Powell era arrives as Fed pace looks ripe for rethink
WASHINGTON — The American labor market is sizzling, inflation more broadly in the US looks like it’s perking up and even a decadelong global economic recovery looks ready to shift into a higher gear. No pressure, Jerome Powell. As Janet Yellen prepares to step aside as the Federal Reserve chair this week and hand the levers of monetary policy to Mr. Powell, her gradual approach to interest-rate hikes aimed at countering a fragile recovery and low inflation looks increasingly timid.
The leadership transition at the world’s most powerful monetary authority comes just in time for a fresh approach.
Mr. Powell takes over as stocks worldwide are soaring and rising commodity prices are lifting emerging markets — so much so that the International Monetary Fund has raised its 2018 world outlook, buoyed by rebounds from Europe to Brazil.
Adding to the momentum are US tax cuts timed to further stoke consumer spending and propel companies already boosting investment.
The Fed, though, is straightjacketed when it comes to timing its policy moves. While no one expects the US central bank to raise interest rates when the Federal Open Market Committee announces its decision on Wednesday, investors are anticipating about three rate hikes this year, timed to coincide with meetings when press conferences are scheduled.
It’s a constraint Mr. Powell may need to address soon as his Fed debates the need to speed up the pace of policy tightening or stay on track.
“We are in a pretty good place right now economically, but we’ve got a monetary policy that still seems like it is in the remnants of a Depression era,” Jes Staley, the chief executive officer of Barclays Plc, said in Davos, Switzerland, last week.
Bankers at the forum in the Alps sounded more worried about asset bubbles, and what happens when they pop, than an inflation rate that Fed officials have regarded as too low and meriting a go-slow policy.
“Bubbles are building,” Axel Weber, UBS Group AG chairman and former president of the German central bank, said in Davos.
“The impact of this current monetary policy on markets, rather than just on inflation, is something central banks have to focus a bit more on at this point.”
Mr. Powell has an opportunity to refocus the message. Financial markets bet that he continues Ms. Yellen’s “what- me- hurry?” approach to policy. There are good reasons to be cautious. Central bankers don’t precisely know where the policy rate begins to bite down on growth, and if they tighten too quickly they could choke the upswing.
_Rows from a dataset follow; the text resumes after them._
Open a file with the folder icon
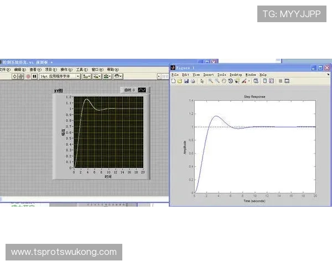Image resolution: width=332 pixels, height=266 pixels. point(180,81)
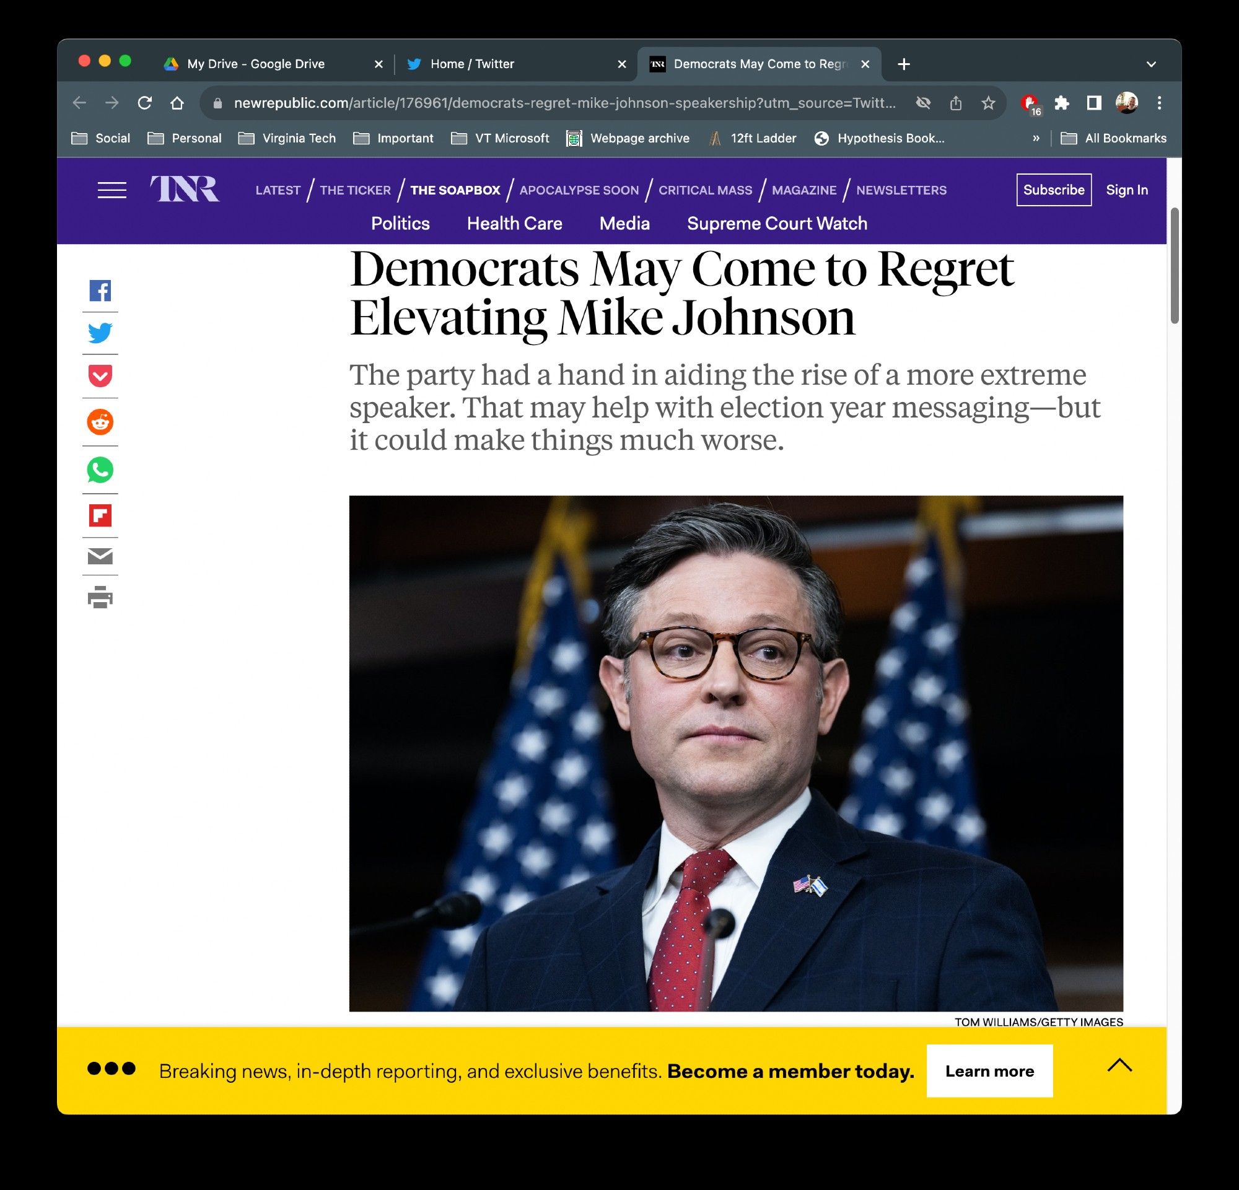The image size is (1239, 1190).
Task: Open the Sign In link
Action: 1128,189
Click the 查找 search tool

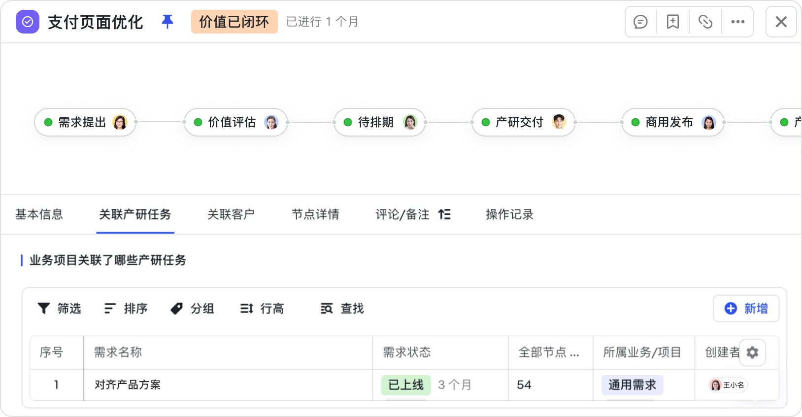(x=342, y=309)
What has to change, some economists said, is the way that his Fed signals responsiveness to economic conditions that could brighten more quickly than expected.
“The issue is: Is the Fed nimble enough?” said Vincent Reinhart, chief economist at Standish Mellon Asset Management in Boston and a former senior Fed adviser.
“They don’t give evidence of being data-dependent or making decisions meeting by meeting.”
There are few successful examples of a central bank smoothly warning markets it could shift to a more aggressive posture. The long shadow of the Fed’s 2013 Taper Tantrum cautions against abrupt moves. Yields on US 10year notes jumped by more than a percentage point over several weeks after then-Fed chief Ben Bernanke said it would start trimming its monthly bond purchase program.
PRE-CRISIS LESSONS
At the same time, gradualism carries risks: reducing volatility, and setting up conditions for spending and borrowing based on potentially over-optimistic assumptions.
That was the lesson from the Fed’s experiment with “measured” pace forward guidance when it raised rates in predictable quarter-point steps between 2004 and 2006.
Despite five rate increases under Ms. Yellen, who began the hiking cycle in late 2015, the Chicago Fed’s Financial Conditions Index is at the lowest levels since the early 1990s.
“We have had the opposite of a taper tantrum — a substantial net easing of financial conditions,” said Ethan Harris, head of global economics research at Bank of America.
“The message of the Fed is starting to look a bit stale.”
There are at least three ways Mr. Powell could signal more sensitivity to changing conditions. The Fed holds eight scheduled policy meetings a year and he could hold a press conference every time to explain his thinking, instead of after every other meeting, which is current practice.
Investors see much less chance of a policy move at non- press conference meetings, despite repeated insistence from the Fed that each one is “live” for action.
“If they wanted to just show up and do a press conference, they could,” said Seth Carpenter, a former senior adviser at the Fed in Washington who is now chief US economist at UBS Securities in New York.
“The probability of going to eight press conferences a year could be pretty high” under Mr. Powell.
Second, the statement is overreliant on officials’ baseline forecast. Its boilerplate guidance says “economic conditions will evolve in a manner that will warrant gradual increases in the federal funds rate.” That doesn’t say anything about the weight officials give to other outcomes and how that might be shifting now.
That leads to the third way Mr. Powell could change communications. He could talk about prominent risks to the outlook and how the Fed might respond, said Andrew Levin, a Dartmouth College professor and former Ms. Yellen adviser.
It’s a “what if” exercise that the Fed staff already provides to policy makers before every meeting, he said.
“Mr. Powell has a mandate to make the Fed more systematic and more transparent — that is what many members of Congress have wanted to see,” Mr. Levin said.
“I think Mr. Powell can move things forward.”